Kutipan Teks:
# # # #
Basmi Korupsi dengan Islam


Oleh: Nurul Latifah

Setidaknya dalam 10 tahun terakhir, korupsi di negeri ini tampak makin menjadi-jadi. Yang paling mutakhir adalah korupsi dalam tata kelola timah selama 2015-2022. Kejaksaan Agung telah menetapkan 16 tersangka dalam kasus ini. Menurut hasil penghitungan ahli lingkungan IPB University, Bambang Hero Saharjo, dalam kasus ini negara mengalami kerugian fantastis: sekitar Rp 271 triliun (Kompas, 1/4/2024). Indonesia Corruption Watch (ICW) mencatat ada peningkatan kasus korupsi yang terjadi sepanjang 2022. Menurut ICW juga, korupsi terjadi hampir di seluruh sektor pemerintahan, baik lembaga eksekutif, legislatif maupun yudikatif (Cnbcindonesia, 24/03/2023).

Tidak bisa dipungkiri, masyarakat hari ini yang berkiblat ke arah barat telah mengadopsi nilai-nilai mereka, seperti nilai kebebasan dan gaya hidup hedonisme. Gaya hidup inilah yang mendorong para koruptor untuk melacarkan aksinya, karena gaya hidup seperti ini memerlukan modal yang besar.

Pada dasarnya, gaya hidup ini adalah effek dari diterapkannya ideologi kapitalisme. Ideologi kapitalisme yang mengagungkan kebebasan dan menjadikan kebahagiaan juga kepuasan duniawi sebagai tujuan hidup manusia. Menjadikan manusia bersifat tamak yang selalu haus akan dunia. 

Ini berarti, langkah paling utama dan paling penting yang paling wajib dilakukan adalah menghapuskan pemberlakuan ideologi kapitalis. Dalam pandangan syariah Islam, korupsi termasuk perbuatan khianat. Orangnya disebut khâ`in. Korupsi adalah tindakan pengkhianatan yang dilakukan oleh seseorang, yaitu menggelapkan harta, yang memang diamanatkan kepada dirinya.

Islam sebagai agama yang sempurna dan paripurna mililiki langkah preventif dan kuratif untuk mencegah terjadinya korupsi. Setidaknya ada 6 langkah preventif ;

Pertama: Rekrutmen SDM aparat negara wajib yang amanah serta berasaskan profesionalitas dan integritas, bukan berasaskan koneksitas atau nepotisme. Tentang sikap amanah, Allah SWT telah berfirman: Hai orang-orang yang beriman, janganlah kalian mengkhianati Allah dan Rasul-Nya. Jangan pula kalian mengkhianati amanah-amanah kalian. Padahal kalian tahu (TQS al-Anfal [8]: 27).

Di antara sekian banyak amanah, yang paling penting adalah amanah kekuasaan. Rasulullah saw. bersabda: Pemimpin yang memimpin rakyat adalah pengurus dan dia bertanggung jawab atas rakyat yang dia urus (HR al-Bukhari). Lalu terkait profesionalitas dan integritas, Rasulullah antara lain pernah bersabda, “Jika urusan diserahkan kepada yang bukan ahlinya, maka tunggulah hari kiamat.” (HR Bukhari).
# # # #
Data yang Diberikan:
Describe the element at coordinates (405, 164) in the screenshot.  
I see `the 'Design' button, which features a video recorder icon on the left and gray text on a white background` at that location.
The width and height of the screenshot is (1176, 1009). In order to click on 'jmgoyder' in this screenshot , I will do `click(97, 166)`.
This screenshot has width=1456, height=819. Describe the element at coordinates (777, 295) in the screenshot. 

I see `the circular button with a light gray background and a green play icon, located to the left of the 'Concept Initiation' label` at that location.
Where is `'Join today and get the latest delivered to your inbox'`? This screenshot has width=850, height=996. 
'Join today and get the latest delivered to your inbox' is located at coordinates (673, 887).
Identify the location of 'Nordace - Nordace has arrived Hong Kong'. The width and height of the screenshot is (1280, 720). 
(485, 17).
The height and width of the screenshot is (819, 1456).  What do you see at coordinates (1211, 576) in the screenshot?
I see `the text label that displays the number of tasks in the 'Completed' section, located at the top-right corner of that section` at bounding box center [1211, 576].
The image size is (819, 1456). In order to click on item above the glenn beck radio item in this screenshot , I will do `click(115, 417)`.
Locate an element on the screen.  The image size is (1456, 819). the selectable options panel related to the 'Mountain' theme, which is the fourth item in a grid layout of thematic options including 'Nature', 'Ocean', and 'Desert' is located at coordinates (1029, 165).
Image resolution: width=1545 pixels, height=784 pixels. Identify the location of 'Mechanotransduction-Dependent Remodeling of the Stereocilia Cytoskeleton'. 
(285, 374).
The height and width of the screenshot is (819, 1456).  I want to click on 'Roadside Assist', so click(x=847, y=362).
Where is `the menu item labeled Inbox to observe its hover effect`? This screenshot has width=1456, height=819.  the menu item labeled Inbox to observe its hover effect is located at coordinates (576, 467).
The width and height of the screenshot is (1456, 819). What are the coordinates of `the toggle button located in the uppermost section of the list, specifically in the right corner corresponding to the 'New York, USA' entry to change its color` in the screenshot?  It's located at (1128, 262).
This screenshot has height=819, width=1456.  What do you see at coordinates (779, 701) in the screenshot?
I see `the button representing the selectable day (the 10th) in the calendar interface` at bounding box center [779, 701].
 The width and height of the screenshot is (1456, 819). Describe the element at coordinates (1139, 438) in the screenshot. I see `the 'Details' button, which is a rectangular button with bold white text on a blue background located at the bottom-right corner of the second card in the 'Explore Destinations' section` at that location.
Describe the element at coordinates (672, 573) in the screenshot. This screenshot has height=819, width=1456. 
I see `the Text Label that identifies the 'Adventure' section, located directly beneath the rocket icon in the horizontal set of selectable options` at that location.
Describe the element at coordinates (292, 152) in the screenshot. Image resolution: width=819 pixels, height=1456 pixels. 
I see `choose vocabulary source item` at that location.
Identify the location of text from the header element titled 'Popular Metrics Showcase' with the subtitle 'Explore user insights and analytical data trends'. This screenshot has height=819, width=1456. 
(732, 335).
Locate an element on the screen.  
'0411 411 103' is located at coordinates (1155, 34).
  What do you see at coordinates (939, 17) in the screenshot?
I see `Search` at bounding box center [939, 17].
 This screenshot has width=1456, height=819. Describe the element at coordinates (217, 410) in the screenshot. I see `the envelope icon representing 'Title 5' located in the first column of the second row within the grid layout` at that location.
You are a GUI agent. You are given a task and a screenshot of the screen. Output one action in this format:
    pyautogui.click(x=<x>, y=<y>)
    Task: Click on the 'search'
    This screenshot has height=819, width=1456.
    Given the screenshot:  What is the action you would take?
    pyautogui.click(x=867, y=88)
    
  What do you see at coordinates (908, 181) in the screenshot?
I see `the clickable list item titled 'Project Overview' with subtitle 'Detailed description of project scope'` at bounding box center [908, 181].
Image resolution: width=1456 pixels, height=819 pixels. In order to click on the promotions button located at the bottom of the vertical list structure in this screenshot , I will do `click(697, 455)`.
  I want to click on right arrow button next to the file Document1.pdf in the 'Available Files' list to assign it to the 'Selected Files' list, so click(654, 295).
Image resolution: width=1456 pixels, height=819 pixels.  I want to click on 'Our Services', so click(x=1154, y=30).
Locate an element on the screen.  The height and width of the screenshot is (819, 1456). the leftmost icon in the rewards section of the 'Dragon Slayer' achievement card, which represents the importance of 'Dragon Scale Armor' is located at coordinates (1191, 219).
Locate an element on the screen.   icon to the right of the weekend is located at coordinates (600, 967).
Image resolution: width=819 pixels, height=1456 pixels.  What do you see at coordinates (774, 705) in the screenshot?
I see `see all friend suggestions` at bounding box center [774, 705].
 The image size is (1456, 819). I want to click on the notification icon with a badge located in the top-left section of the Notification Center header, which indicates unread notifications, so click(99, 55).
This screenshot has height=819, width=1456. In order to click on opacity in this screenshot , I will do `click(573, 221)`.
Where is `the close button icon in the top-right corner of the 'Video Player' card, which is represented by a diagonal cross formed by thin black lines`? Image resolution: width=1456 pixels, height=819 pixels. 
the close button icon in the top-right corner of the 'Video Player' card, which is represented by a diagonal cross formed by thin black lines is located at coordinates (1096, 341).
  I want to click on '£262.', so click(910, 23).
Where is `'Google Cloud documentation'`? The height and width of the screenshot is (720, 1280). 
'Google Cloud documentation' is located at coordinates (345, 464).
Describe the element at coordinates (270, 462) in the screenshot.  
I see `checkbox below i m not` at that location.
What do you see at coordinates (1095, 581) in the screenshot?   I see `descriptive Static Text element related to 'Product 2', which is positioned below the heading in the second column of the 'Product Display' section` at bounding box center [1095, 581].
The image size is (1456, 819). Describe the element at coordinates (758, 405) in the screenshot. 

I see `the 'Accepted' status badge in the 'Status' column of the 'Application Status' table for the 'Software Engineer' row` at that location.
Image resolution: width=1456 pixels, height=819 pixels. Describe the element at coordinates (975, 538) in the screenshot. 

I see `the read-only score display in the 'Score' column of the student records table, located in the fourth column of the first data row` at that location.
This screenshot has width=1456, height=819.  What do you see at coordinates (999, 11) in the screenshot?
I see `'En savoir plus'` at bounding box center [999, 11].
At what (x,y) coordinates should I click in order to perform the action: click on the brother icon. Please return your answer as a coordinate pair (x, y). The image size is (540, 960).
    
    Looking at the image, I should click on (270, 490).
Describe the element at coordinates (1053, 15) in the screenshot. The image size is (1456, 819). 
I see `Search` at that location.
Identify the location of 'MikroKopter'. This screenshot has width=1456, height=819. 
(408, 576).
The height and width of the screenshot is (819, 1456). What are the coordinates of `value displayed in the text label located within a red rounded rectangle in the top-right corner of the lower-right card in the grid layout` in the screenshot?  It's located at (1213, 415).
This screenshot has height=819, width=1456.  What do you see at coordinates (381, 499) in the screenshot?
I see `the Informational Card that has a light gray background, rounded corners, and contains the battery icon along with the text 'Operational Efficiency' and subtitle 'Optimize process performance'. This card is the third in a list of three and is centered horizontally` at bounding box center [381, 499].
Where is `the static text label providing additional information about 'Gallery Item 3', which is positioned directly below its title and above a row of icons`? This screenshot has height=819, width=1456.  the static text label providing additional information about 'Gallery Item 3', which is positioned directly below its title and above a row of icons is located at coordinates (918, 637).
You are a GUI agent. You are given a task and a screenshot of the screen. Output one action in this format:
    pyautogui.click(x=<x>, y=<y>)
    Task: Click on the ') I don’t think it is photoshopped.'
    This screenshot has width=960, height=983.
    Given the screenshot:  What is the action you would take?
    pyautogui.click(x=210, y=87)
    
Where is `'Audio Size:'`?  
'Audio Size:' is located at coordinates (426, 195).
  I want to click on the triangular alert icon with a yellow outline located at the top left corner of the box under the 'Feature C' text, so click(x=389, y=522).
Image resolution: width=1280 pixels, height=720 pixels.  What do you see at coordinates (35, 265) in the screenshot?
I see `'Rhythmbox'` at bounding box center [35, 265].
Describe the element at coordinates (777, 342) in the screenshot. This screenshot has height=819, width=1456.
# # # #
Petunjuk Tugas:
Lanjutkan tulisan tentang pemberantasan korupsi dengan Islam, dimulai tepat setelah kalimat terakhirnya.

Jawaban Latihan:
Kedua: Negara wajib melakukan pembinaan kepada seluruh aparat dan pegawainya. Rasul saw. mencontohkan hal itu. Tidak ada yang meragukan ketakwaan Sahabat Muadz bin Jabal ra. Namun, tatkala Rasul saw. mengutus Muadz ke Yaman menjadi ‘âmil (kepala daerah setingkat bupati) dan ia sudah dalam perjalanan, Rasul saw. memerintahkan seseorang untuk memanggil Muadz agar kembali. Lalu Rasul saw. bersabda kepada Muadz, "Janganlah kamu mengambil sesuatu tanpa izinku karena hal itu adalah ghulûl (khianat). Siapa saja yang berkhianat, pada Hari Kiamat ia akan datang membawa apa yang dikhianatkannya itu" (TQS Ali Imran [3]: 161). "Karena inilah aku memanggilmu. Sekarang, pergilah untuk melakukan tugasmu” (HR at-Tirmidzi dan ath-Thabarani).

Ketiga: Negara wajib memberikan gaji dan fasilitas yang layak kepada aparatnya. Nabi saw. bersabda, ”Siapa saja yang bekerja untuk kami, tetapi tak punya rumah, hendaklah dia mengambil rumah. Jika tak punya istri, hendaklah dia menikah. Jika tak punya pembantu atau kendaraan, hendaklah ia mengambil pembantu atau kendaraan.” (HR Ahmad). 

Keempat: Islam melarang menerima suap dan hadiah bagi para aparat negara. Rasul saw. bersabda: 

Siapa saja yang kami angkat untuk satu tugas dan telah kami tetapkan pemberian (gaji) untuk dia maka apa yang dia ambil setelah itu adalah harta ghulûl (HR Abu Dawud dan al-Hakim).

Tentang hadiah kepada aparat pemerintah, Nabi saw. berkata, “Hadiah yang diberikan kepada para penguasa adalah suht (haram) dan suap yang diterima hakim adalah kekufuran.” (HR Ahmad).

Berdasarkan ini harta yang diperoleh aparat, pejabat dan penguasa selain pendapatan (gaji) yang telah ditentukan, apapun namanya (hadiah, fee, pungutan, suap, dsb), merupakan harta ghulûl dan hukumnya haram.

Kelima: Islam memerintahkan untuk melakukan perhitungan kekayaan bagi aparat negara. Khalifah Umar bin Khaththab ra. biasa menghitung kekayaan para pejabat di awal dan di akhir jabatannya. Jika Umar ra. mendapati kekayaan seorang wali atau 'âmil (kepala daerah) bertambah secara tidak wajar, beliau meminta pejabat tersebut menjelaskan asal-usul harta tambahan tak wajar tersebut. Jika penjelasannya tidak memuaskan, kelebihannya disita atau dibagi dua. Separuhnya diserahkan ke Baitul Mal. Hal ini pernah beliau lakukan kepada Abu Hurairah, Utbah bin Abu Sufyan juga Amr bin al-‘Ash.

Keenam: Pengawasan oleh negara dan masyarakat. Pemberantasan korupsi tentu akan menjadi lebih sempurna jika disertai dengan kontrol dari masyarakat, khususnya para ulama.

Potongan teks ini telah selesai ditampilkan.